The Company accrued 6,1 million BRL in income taxes, on pre-tax income of 6,0 million BRL in the third quarter of 2011, as compared to 3,7 million BRL in taxes on 9,1 million BRL of pre-tax income in the prior year period. As mentioned above, during the third quarter of 2011 the Company recorded a 5,6 million BRL non-cash deferred income tax expense related to the adjustment in its tax loss carryforward.

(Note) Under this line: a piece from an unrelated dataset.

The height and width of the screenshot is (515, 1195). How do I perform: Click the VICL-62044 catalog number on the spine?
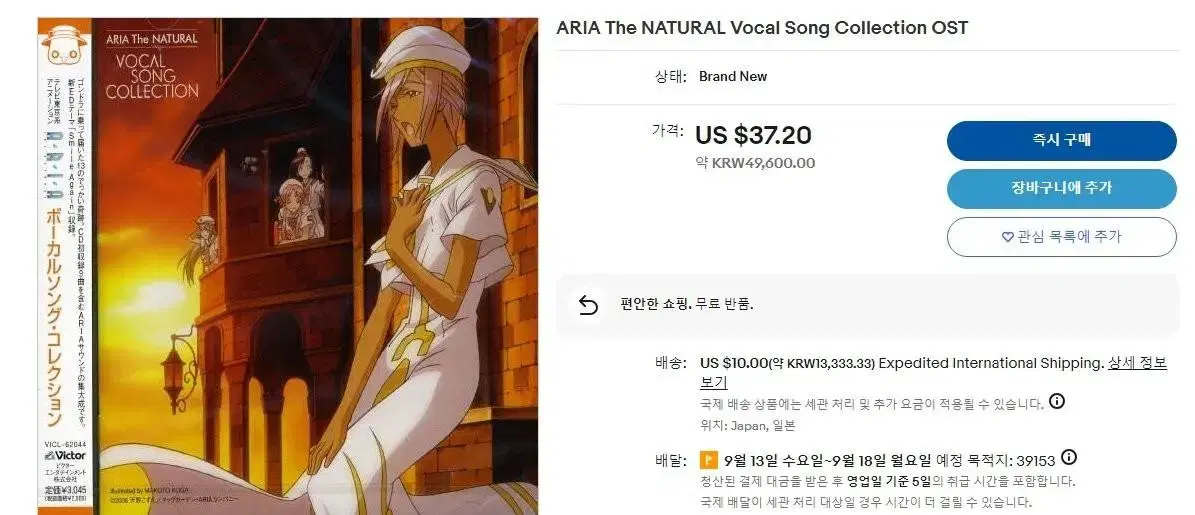(x=64, y=443)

Net income for the third quarter of 2011 was a loss of -0,54 million BRL or -0,07 BRL per basic and diluted share, compared to net income of 5,3 million BRL or 0,65 BRL per basic and diluted share, in the same period of 2010.

Nine Months 2011 Results

For the nine months ended in September 30, 2011, total net revenue was 166,3 million BRL, up 10,9 percent from 150,0 million BRL in the comparable period of 2010. Operating income was 14,4 million BRL, up 9,8 percent from 13,1 million BRL in the comparable period in 2010. Operating margin was 8,7 percent for the nine months ended September 30, 2011 compared to 8,8 percent in the comparable period in 2010. Net income for the nine months ended September 30, 2011 was 7,0 million BRL, down 5,8 percent from 7,4 million BRL in the comparable period in 2010. Basic and diluted earnings per share were 0,86 BRL for the nine months ended September 30, 2011 compared to 0,91 BRL for the nine months ended September 30, 2010.

Financial Condition

As of September 30, 2011 the Company had 23,6 million BRL in cash, up from 16,7 million BRL as of December 31, 2010. Working capital was 12,5 million BRL, as compared to a negative 6,4 million BRL as of the end of 2010. Total shareholders´ equity was 40,0 million BRL at the end of the third quarter of 2011, compared to 33,2 million BRL at the end of 2010.

Business Outlook

«During the first nine months of 2011, we made solid progress in expanding our higher margin franchise operations, while focusing our company-owned stores on the most profitable outlets and improving the efficiency of operations. Same store sales at our owned restaurants improved by 8,7 percent for Bob´s, 3,7 percent for KFC and 7,8 percent for Pizza Hut during the nine-month period. Net franchise revenues grew by 22,8 percent during this period, with franchise operating margins improving to 64,9 percent, as compared to 57,6 percent in the first nine months of 2010», said Ricardo Bomeny, President and CEO of Brazil Fast Food. «We see a continuation of the current favorable business environment in 2011 and expect to benefit from, among other factors, increased spending associated with the build-out to support the World Cup and Olympics to be hosted in 2014 and 2016, respectively», concluded Mr. Bomeny.